Pasar cinco horas de electricidad puede hasta parecer una suerte, en un país donde los apagones son un problema generalizado y la prensa oficial ha reconocido cortes de 30 horas consecutivas en algunos territorios, principalmente fuera de La Habana. La capital, pese al agravamiento de la crisis electro-energética de Cuba sigue siendo la provincia menos desafortunada.
"Mira, a mí los apagones ahora mismo me han echado a perder como tres o cuatro pomos de yogurt. No hay gas y tenemos que cocinar en el fuego eléctrico, pero si no hay luz, ¿cómo le hacemos la papilla a los niños, que son lactantes y no pueden comer otra cosa? ¿A los niños más grandes, cómo le cocinamos?", pregunta esta joven de 29 años, empleada de tiendas en moneda nacional, que ahora mismo no trabaja porque tiene un bebé de meses.
"Yo sé que el problema de la luz es general. ¿Pero por qué en el bloque de nosotros quitan la luz constantemente? No tienen un horario, para una organizarse y poder hacer las cosas organizadamente", se queja.
"Aquí hay cinco niños, dos lactantes y tres más grandes, y una mujer mayor enferma con una colostomía", explica Xionismay. Dos de esos niños son de ella y tres son de Yamila.
"Vivimos todos juntos", dice. "Y las condiciones de la vivienda son fatales".
"Nosotras hemos planteado la situación de vivienda unas cuantas veces y no ha venido nadie a resolver nada. No viene nadie, no aparece nadie. Años", cuenta Yamila, que trabajaba como educadora de círculo infantil, pero ahora está de licencia de maternidad.
"Mi mamá anteriormente planteó la situación, cuando éramos niñas. Ya después crecimos, tuvimos hijos y también planteamos la situación y nada. Nadie vino. De hecho, la casa se nos cayó un viaje y tuvimos que volver a levantarla de madera. Actualmente, vivimos en una casa de madera en muy malas condiciones, con cinco niños, dos de meses y uno de nueve, uno de diez y una de cuatro. Y nadie ha hecho nada, nada, no hay nada de nada.
La casa en la que viven estas dos cubanas con sus hijos y una persona mayor operada de cáncer de colon está en unas condiciones que ellas prefieren no exhibir en las redes sociales ni en la prensa independiente. DIARIO DE CUBA pudo apreciar la precariedad de la vivienda, hecha de tablas de madera y con un techo de zinc, a través de un video enviado a la redacción.
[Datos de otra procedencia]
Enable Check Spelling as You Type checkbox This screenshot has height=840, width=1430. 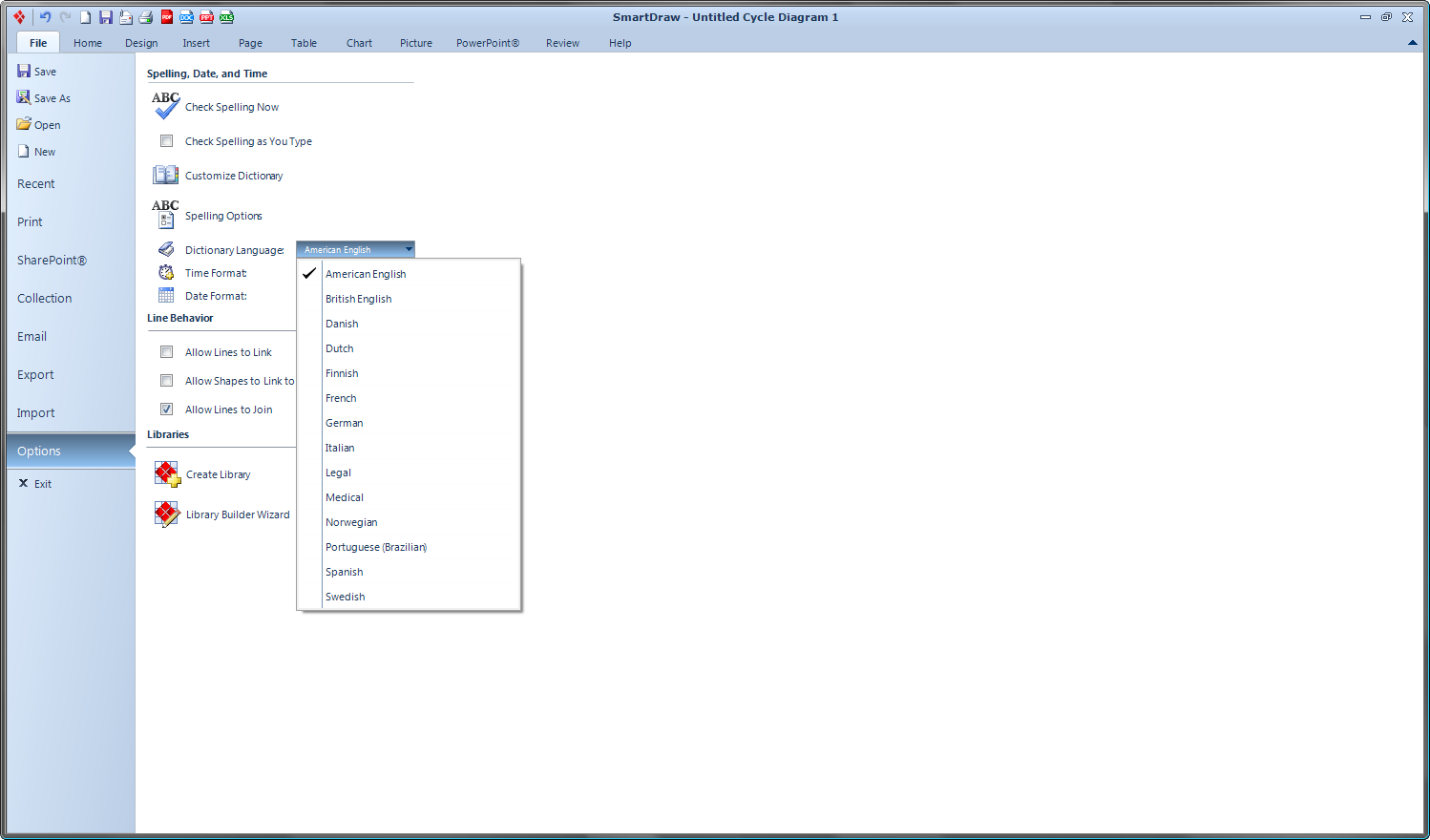tap(167, 141)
Basta ver cómo se cuela la luz por hendijas que quedan entre las tablas, y entre las tablas y el zinc del techo, para imaginarse lo que ocurre cuando llueve. Y Xionismay lo confirma.
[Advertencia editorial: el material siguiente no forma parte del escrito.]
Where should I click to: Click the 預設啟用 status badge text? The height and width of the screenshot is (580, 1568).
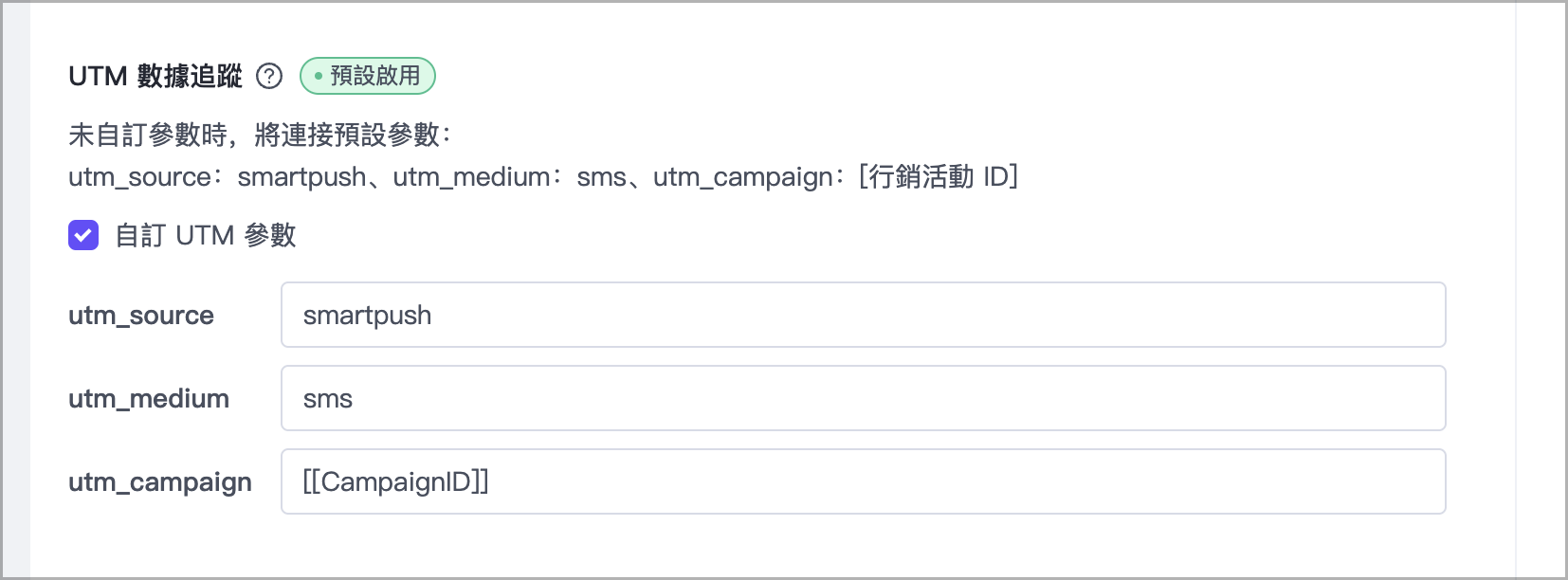[x=375, y=77]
"Aquí cuando llueve esto es una locura. Todo el mundo para arriba de la cama. Y con todo y eso nos mojamos", dice.
Ir a la casa de Díaz-Canel no mejoró en nada la situación la situación de estas madres ni la de sus hijos, pese a que el discurso oficial afirma que en Cuba nadie queda desamparado. La respuesta que recibieron fue que esa era "la casa de descanso del presidente", cuenta Xionismay.
La única suerte que tuvieron las tres madres fue que no terminaron montadas en una patrulla y trasladadas a una estación de Policía. Pero recibieron la advertencia verbal de que no vayan más a la casa de descanso de Díaz-Canel.